Problem details = Please give back only the lines below from the one containing "This screenshot has width=1264, height=707." to the one containing "Task: Add the", each repeated word for word, both ends included.

(Dataset items)
•••••
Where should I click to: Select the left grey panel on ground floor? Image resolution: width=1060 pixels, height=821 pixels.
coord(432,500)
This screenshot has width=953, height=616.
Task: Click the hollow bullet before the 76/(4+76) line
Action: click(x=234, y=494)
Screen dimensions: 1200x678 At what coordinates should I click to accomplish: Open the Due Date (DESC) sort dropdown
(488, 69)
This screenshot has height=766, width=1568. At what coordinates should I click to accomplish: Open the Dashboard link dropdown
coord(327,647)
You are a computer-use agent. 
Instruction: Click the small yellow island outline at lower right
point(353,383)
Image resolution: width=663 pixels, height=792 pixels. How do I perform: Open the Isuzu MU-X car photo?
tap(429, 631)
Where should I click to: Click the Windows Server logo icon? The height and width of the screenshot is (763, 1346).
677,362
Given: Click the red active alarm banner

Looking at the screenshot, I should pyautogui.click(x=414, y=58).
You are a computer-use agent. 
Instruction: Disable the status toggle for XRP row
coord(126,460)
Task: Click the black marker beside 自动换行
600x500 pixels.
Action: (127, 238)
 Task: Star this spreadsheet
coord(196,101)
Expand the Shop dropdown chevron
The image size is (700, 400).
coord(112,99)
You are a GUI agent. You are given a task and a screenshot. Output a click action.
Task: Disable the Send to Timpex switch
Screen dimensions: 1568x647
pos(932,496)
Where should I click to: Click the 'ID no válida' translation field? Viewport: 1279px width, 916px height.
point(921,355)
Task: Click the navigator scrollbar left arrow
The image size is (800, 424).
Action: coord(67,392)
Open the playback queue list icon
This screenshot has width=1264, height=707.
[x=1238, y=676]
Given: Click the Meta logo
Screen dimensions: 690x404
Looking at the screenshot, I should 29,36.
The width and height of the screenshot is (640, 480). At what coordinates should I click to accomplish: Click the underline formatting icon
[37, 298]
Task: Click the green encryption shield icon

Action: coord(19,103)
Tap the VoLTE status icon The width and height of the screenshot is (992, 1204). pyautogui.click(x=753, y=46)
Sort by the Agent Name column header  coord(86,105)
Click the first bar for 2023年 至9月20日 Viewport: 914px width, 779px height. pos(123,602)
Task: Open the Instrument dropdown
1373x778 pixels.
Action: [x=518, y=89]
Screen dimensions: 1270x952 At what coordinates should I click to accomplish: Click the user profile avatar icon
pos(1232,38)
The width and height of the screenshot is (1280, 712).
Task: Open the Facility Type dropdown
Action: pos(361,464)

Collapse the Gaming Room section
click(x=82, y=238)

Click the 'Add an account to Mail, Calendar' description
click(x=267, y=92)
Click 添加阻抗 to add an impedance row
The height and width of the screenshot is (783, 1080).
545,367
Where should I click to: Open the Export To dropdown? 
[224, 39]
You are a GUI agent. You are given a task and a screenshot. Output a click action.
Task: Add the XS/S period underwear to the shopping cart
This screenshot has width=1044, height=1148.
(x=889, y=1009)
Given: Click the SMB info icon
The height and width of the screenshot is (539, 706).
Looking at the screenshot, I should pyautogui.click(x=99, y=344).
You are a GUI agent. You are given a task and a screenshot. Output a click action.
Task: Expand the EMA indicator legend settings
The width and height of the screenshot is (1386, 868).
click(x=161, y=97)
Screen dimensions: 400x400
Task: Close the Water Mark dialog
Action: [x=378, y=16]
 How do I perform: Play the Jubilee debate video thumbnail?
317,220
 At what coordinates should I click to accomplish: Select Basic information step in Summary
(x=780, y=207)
•••••
Result of this exercise =
This screenshot has width=1264, height=707.
[x=1238, y=676]
Given: Click the Meta logo
Screen dimensions: 690x404
Looking at the screenshot, I should 29,36.
The width and height of the screenshot is (640, 480). At what coordinates should I click to accomplish: Click the underline formatting icon
[37, 298]
Task: Click the green encryption shield icon

Action: coord(19,103)
Tap the VoLTE status icon The width and height of the screenshot is (992, 1204). pyautogui.click(x=753, y=46)
Sort by the Agent Name column header  coord(86,105)
Click the first bar for 2023年 至9月20日 Viewport: 914px width, 779px height. pos(123,602)
Task: Open the Instrument dropdown
1373x778 pixels.
Action: [x=518, y=89]
Screen dimensions: 1270x952 At what coordinates should I click to accomplish: Click the user profile avatar icon
pos(1232,38)
The width and height of the screenshot is (1280, 712).
Task: Open the Facility Type dropdown
Action: pos(361,464)

Collapse the Gaming Room section
click(x=82, y=238)

Click the 'Add an account to Mail, Calendar' description
click(x=267, y=92)
Click 添加阻抗 to add an impedance row
The height and width of the screenshot is (783, 1080).
545,367
Where should I click to: Open the Export To dropdown? 
[224, 39]
You are a GUI agent. You are given a task and a screenshot. Output a click action.
Task: Add the XS/S period underwear to the shopping cart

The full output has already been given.